Thanks to the miracle of Amazon One-Click, I now have Jimmy Carter's new book Our Endangered Values: America's Moral Crisis in front of me. It's not all targeted at the Christian Right, despite the rumor mill.

But he does harsh on the fundis pretty good. He explains that his longtime understanding of Christian fundamentalism was that it involved adherence to principles believed to be unchanging. This respect for Chrisitan tradition, he writes, "is an understandable and benign aspect of religion".

But the fundis of the Christian Right made him think about the phenomenon more deeply. The main characteristics of this "more intense form" of Christian fundamentalism he describes as follows:

* Almost invariably, fundamentalist movements are led by authoritarian males who consider themselves to be superior to others and, within religious groups, have an overwhelming commitment to subjugate women and to dominate their fellow believers.

* Although fundamentalists usually believe that the past is better than the present, they retain certain self-beneficial aspects of both their historic religious beliefs and of the modern world.


* Fundamentalists draw clear distinction between themselves, as true believers, and others, convinced that they are right and that anyone who contradicts them is ignorant and possibly evil.

* Fundamentalists are militant in fighting against any challenge to their beliefs.
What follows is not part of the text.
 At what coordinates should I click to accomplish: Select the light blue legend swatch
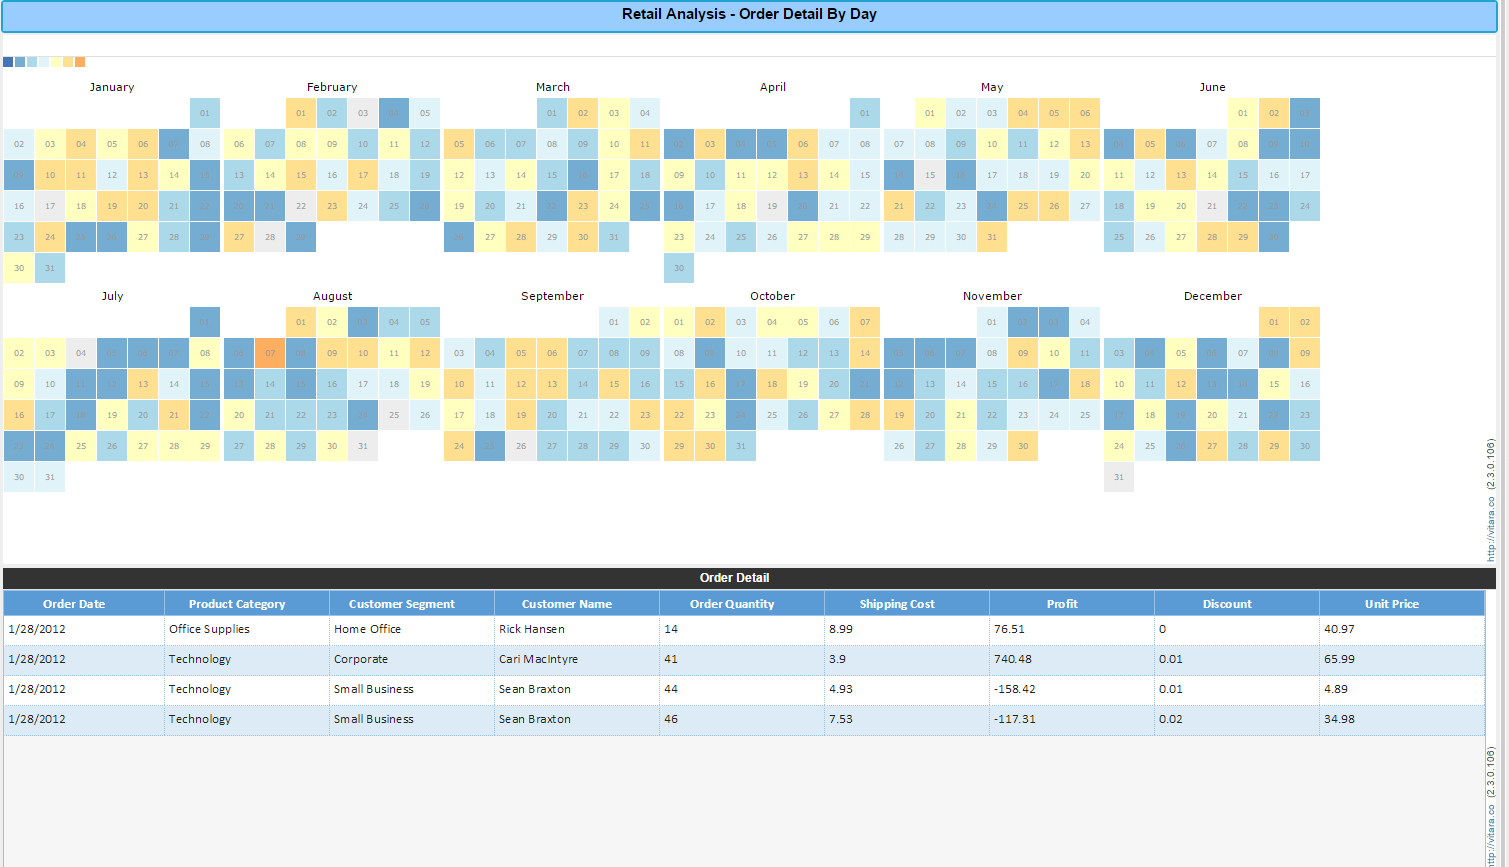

They are often angry and sometimes resort to verbal or even physical abuse against those who interfere with the implementation of their agenda. [my emphasis]

* Fundamentalists tend to make their self-definition increasingly narrow and restricted, to isolate themselves, to demagogue emotional issues, and to view change, cooperation, negotiation, and other efforts to resolve differences as signs of weakness.


No, the fundis aren't likely to be thrilled about Carter's book. He even gives us a short version of the distinguishing characteristics of the Christian Right brand of fundamentalism: "rigidity, domination, and exclusion".

The following may be questionable as far as the historical Jesus. But it's appealing theology, and a reminder that "evangelical" (conservative Protestant) theology does not have to be synonomous with rejection of women's equality:

Despite the fact that Jesus Christ was the greatest liberator of women, some male leaders of the Christian faith have continued the unwarranted practice of sexual discrimination, derogating women and depriving them of the equal rights to serve God. This same insistence on the submission of wives to husbands and the branding of women as inferior has also been adopted in some Islamic nations. It is inevitable that this sustained religious subjugation has been a major influence in depriving women of basic rights within the worldwide secular community.


He follows this by observing that the Biblical notions of marriage and family were influenced by social practices at the times the Scriptures were written down.

Discussing the increasingly obscurantist and militant posture of fundamentalists in the Southern Baptist denomination, with which he was once identified (he's now part of a more moderate split-off of the Southern Baptists) he writes:

This focus on events within my own religious denomination may not be especially interesting to some readers, but it has had a profound impact on every American citizen through similar and related changes being wrought in our nation's political system. During the last quarter century, there has been a parallel right-wing movement within American politics, often directly tied to the attribues of like-minded Christian groups. The revolutionary new political principles involve special favors for the powerful at the expense of others, abandonment of social justice, denigration of those who differ, failure to protect the environment, attempts to exclude those who refuse to conform, a tendency toward unilateral diplomatic actions and away from international agreements, an excessive inclination toward conflict, and reliance on fear as a means of persuasion.(my emphasis)


And they say liberals don't know how to talk about religion!